Definition
An Instrument Landing System (ILS) approach certified to guide an aircraft down to a decision height of 200 feet above the runway touchdown zone, with a runway visual range of no less than 1,800 feet (or visibility of 1/2 statute mile). It is the least demanding of the ILS categories and is the standard precision approach flown by most general aviation and many commercial pilots.
Plain English
The basic level of ILS approach. The pilot can fly down to 200 feet above the runway on instruments alone, but must see the runway environment by that point to continue and land.
Context Anchor
Seen on instrument approach charts, in instrument training, and when checking whether the weather is good enough to legally fly an ILS approach to landing.
Derivation
‘Category’ comes from the Greek kategoria, meaning ‘a class or division.’ The ILS categories (I, II, III) divide ILS approaches by how precise the equipment is and how low the pilot may descend before requiring visual contact with the runway.
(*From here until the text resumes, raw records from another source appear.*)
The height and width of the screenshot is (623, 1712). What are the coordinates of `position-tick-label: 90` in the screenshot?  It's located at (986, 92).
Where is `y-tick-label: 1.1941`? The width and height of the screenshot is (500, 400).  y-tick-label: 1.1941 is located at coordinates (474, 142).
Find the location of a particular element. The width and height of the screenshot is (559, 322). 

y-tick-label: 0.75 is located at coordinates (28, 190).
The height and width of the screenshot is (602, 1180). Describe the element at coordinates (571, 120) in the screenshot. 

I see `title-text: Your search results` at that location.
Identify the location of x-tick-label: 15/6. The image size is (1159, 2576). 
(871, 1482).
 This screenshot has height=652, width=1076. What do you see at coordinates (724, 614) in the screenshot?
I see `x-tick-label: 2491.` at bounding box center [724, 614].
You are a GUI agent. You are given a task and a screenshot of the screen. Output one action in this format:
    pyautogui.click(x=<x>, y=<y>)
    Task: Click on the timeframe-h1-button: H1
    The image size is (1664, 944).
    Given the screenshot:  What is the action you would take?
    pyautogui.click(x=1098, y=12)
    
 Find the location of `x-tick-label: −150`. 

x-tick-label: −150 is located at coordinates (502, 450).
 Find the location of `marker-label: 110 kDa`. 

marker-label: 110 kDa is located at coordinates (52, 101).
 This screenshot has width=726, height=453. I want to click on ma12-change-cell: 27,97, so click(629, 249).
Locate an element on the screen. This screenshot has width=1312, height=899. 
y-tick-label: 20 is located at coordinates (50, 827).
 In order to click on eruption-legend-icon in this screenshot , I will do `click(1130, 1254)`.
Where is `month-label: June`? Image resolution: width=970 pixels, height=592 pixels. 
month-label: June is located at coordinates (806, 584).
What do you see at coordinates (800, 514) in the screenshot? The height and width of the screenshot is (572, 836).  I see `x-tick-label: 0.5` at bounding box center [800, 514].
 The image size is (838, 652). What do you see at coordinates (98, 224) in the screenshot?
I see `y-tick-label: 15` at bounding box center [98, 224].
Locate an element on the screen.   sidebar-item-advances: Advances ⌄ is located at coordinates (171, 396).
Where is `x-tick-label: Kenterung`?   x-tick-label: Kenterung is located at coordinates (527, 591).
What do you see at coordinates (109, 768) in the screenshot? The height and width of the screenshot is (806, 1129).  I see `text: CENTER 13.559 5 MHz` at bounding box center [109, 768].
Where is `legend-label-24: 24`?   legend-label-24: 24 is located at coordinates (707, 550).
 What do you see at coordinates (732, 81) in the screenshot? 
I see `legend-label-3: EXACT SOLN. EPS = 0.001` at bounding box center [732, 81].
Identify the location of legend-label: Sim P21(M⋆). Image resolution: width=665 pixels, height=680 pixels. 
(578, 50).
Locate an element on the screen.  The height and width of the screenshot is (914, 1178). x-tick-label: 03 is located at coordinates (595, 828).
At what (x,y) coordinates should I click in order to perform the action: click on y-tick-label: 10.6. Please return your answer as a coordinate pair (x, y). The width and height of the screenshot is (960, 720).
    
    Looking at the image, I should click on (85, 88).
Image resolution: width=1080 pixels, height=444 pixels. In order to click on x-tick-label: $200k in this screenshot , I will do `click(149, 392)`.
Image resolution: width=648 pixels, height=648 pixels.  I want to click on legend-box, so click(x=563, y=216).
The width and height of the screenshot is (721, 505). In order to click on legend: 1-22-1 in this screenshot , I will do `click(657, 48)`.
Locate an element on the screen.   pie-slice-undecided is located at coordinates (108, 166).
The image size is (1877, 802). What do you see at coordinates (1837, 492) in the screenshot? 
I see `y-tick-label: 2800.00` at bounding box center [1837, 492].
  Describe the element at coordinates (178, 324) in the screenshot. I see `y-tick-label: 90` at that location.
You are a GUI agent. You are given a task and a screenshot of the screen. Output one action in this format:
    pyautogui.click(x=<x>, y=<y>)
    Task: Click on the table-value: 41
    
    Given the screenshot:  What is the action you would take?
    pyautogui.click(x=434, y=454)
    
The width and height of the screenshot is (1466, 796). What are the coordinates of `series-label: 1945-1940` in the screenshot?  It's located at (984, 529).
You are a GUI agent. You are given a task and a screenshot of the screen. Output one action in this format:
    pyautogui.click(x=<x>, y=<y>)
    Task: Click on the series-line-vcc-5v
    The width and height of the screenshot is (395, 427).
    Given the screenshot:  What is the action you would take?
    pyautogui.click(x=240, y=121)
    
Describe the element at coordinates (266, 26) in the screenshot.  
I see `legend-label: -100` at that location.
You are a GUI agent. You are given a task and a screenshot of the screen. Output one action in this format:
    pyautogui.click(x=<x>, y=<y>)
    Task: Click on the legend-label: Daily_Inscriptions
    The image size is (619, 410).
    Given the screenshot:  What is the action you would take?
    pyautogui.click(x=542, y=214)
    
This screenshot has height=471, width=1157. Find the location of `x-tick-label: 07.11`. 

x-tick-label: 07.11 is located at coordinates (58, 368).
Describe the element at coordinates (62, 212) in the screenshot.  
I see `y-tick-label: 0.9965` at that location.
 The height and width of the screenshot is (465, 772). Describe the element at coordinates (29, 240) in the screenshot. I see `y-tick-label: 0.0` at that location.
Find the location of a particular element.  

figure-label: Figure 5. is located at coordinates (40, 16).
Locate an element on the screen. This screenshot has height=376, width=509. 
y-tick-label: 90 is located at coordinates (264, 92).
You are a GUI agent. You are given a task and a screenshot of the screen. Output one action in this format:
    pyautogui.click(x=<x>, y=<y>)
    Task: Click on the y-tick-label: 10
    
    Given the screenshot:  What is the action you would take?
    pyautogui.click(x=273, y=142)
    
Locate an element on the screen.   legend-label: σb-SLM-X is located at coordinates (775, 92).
Category I is the entry-level tier.
Why Pilots Care
It defines the weather limits under which a pilot can legally and safely complete an ILS landing without visual reference until close to the runway.
Grounding Statement
On a Category I ILS, you follow the guidance down to a low point near the runway, then decide: land if you can see enough, or go around if you cannot.
Intuition Check
Category I does not mean “first choice” or “easiest approach.” It means a specific ILS class with specific minimum height and visibility limits.
Example Sentence 1
The forecast called for a 400-foot ceiling and one mile visibility, which was well within ILS Category I minimums for the destination airport.
Example Sentence 2
Weather at minimums allowed continuation of the ILS Category I but not a lower category approach.